____ RECORDS TO USE

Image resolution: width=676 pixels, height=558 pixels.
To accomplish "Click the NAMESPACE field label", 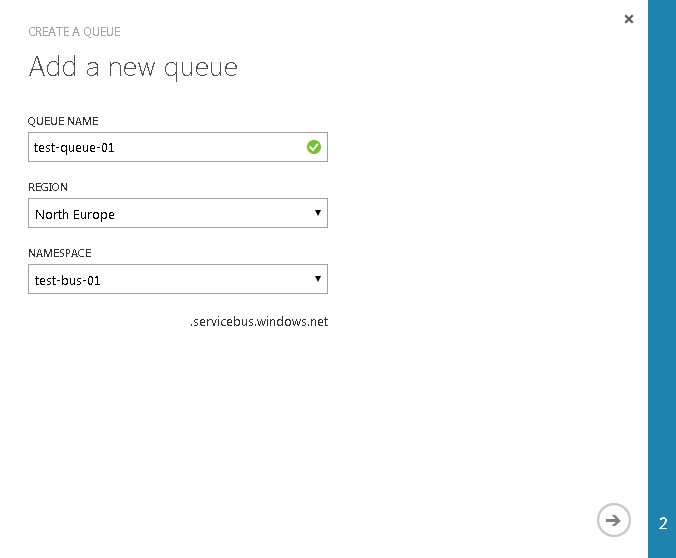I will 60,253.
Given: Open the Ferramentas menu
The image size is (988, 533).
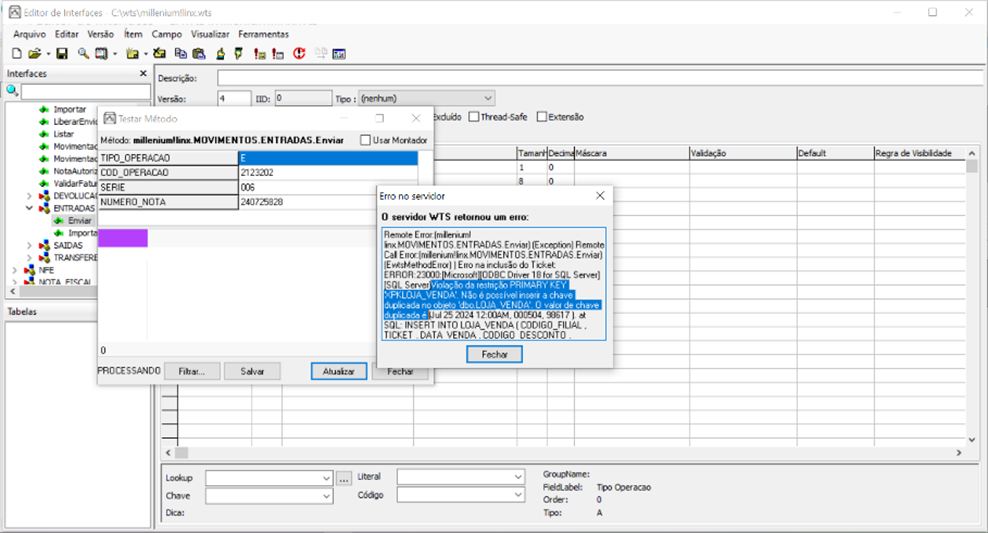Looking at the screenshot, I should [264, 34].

________

▶ [TO DO]:
Your copy must hold exactly the lines from the one with "Given: Open the Ferramentas menu" to the end of the records above, both included, and no pictures.

▶ [TASK ANSWER]:
Given: Open the Ferramentas menu
The image size is (988, 533).
Looking at the screenshot, I should [264, 34].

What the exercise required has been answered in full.